* Supplied records:
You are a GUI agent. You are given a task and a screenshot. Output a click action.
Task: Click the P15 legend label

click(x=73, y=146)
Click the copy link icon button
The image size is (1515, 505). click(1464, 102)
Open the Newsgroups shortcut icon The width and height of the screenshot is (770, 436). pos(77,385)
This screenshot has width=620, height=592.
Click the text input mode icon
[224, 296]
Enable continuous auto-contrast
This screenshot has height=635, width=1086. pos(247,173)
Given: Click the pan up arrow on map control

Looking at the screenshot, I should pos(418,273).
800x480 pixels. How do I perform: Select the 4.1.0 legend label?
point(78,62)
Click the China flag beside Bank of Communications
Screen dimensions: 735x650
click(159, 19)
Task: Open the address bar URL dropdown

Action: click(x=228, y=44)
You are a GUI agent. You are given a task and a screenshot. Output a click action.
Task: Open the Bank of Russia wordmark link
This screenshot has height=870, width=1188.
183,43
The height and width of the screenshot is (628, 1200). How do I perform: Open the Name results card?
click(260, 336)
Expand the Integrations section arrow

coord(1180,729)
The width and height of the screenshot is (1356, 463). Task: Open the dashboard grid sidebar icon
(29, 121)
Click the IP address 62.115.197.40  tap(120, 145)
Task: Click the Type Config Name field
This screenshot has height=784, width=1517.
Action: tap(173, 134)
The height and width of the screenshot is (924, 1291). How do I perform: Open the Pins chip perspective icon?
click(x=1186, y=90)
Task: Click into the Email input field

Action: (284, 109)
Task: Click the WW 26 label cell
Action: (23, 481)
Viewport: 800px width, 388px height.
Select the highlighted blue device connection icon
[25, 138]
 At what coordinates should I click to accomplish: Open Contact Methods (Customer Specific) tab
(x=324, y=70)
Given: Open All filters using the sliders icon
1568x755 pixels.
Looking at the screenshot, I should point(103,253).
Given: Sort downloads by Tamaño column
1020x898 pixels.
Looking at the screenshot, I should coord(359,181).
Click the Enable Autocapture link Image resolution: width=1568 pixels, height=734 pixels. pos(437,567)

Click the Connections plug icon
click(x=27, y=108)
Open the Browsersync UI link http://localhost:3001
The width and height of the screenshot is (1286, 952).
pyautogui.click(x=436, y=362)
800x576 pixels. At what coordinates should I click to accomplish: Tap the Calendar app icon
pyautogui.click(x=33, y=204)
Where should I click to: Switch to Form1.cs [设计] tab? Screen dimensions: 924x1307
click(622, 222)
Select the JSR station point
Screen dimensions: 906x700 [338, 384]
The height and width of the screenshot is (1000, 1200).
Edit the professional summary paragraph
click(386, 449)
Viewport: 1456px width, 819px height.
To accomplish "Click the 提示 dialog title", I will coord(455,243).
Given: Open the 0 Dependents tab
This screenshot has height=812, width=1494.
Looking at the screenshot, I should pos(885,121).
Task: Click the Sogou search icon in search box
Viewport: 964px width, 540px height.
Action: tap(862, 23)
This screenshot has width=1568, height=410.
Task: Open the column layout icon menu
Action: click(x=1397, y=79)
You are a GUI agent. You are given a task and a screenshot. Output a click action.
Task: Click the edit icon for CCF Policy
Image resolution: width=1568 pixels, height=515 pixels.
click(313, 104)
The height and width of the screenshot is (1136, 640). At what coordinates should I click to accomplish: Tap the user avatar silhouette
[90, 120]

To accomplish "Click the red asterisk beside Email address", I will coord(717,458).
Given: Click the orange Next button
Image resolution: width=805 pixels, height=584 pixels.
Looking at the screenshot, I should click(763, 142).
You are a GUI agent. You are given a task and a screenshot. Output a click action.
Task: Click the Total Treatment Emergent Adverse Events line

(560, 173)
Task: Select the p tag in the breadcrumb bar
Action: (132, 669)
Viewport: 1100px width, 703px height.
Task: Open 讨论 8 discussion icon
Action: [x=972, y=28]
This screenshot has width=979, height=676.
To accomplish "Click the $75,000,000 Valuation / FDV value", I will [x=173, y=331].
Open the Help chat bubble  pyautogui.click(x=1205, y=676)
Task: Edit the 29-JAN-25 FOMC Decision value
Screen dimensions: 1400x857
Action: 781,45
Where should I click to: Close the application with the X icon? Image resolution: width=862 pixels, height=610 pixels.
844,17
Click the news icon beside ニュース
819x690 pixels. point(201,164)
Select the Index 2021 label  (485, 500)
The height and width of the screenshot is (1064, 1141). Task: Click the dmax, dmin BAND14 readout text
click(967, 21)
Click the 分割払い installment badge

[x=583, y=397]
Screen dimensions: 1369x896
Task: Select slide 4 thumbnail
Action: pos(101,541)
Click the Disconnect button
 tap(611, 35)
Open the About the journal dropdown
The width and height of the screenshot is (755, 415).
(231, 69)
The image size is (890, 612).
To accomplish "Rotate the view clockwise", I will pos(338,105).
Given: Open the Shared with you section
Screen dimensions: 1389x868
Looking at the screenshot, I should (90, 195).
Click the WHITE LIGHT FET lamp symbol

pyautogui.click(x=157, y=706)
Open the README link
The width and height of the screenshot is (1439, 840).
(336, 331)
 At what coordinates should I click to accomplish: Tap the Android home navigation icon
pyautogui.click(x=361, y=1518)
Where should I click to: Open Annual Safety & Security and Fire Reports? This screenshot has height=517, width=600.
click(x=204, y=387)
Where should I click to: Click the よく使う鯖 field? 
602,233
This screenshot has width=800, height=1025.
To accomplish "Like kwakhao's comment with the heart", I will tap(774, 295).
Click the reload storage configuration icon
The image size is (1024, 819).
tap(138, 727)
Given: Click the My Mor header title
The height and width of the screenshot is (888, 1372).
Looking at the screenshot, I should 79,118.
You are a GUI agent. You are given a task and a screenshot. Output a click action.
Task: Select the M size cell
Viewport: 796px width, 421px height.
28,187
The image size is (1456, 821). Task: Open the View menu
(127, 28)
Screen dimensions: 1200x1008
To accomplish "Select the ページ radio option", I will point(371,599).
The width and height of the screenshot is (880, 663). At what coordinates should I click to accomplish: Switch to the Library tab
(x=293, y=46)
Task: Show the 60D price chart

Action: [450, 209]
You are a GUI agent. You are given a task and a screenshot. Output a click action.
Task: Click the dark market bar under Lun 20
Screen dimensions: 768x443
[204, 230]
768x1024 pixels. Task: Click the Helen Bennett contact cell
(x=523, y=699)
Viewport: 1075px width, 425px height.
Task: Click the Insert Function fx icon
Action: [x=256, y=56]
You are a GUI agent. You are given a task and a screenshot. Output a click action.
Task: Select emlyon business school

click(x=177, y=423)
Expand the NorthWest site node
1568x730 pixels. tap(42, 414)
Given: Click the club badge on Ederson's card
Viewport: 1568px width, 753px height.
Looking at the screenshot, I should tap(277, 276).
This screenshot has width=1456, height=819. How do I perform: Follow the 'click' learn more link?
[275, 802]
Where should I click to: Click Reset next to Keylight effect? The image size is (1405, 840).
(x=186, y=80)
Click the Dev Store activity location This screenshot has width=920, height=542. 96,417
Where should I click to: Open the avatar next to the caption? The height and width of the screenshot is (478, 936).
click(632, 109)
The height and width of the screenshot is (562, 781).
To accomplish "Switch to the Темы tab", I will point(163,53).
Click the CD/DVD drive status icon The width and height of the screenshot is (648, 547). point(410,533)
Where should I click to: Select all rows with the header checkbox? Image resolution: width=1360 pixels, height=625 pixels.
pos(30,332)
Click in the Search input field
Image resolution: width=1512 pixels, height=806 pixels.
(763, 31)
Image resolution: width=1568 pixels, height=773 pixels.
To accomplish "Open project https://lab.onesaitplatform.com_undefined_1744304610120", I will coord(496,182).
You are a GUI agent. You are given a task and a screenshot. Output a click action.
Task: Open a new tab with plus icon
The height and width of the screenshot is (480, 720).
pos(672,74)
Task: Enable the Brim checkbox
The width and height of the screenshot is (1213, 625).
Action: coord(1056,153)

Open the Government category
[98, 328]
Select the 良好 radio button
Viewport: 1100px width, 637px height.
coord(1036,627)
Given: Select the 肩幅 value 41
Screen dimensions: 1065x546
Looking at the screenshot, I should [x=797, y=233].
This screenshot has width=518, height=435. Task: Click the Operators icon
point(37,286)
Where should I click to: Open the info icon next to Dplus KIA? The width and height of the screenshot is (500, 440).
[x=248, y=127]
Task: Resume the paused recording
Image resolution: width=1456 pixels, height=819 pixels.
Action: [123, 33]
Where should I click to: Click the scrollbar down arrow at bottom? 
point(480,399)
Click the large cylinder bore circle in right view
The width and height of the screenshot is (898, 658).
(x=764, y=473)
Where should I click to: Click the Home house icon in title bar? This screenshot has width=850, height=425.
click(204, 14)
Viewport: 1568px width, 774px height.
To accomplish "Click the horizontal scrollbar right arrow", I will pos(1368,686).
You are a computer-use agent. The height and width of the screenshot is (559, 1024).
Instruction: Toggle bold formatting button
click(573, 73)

* What is expected: Rewrite the part of the lines that opens with the line containing "Task: Open the address bar URL dropdown" and closes with the line containing "click(x=1186, y=90)", changing "Integrations" to "Extensions" and keeping everything else the same. Give only that part.

* Full answer:
Task: Open the address bar URL dropdown

Action: click(x=228, y=44)
You are a GUI agent. You are given a task and a screenshot. Output a click action.
Task: Open the Bank of Russia wordmark link
This screenshot has height=870, width=1188.
183,43
The height and width of the screenshot is (628, 1200). How do I perform: Open the Name results card?
click(260, 336)
Expand the Extensions section arrow

coord(1180,729)
The width and height of the screenshot is (1356, 463). Task: Open the dashboard grid sidebar icon
(29, 121)
Click the IP address 62.115.197.40  tap(120, 145)
Task: Click the Type Config Name field
This screenshot has height=784, width=1517.
Action: tap(173, 134)
The height and width of the screenshot is (924, 1291). How do I perform: Open the Pins chip perspective icon?
click(x=1186, y=90)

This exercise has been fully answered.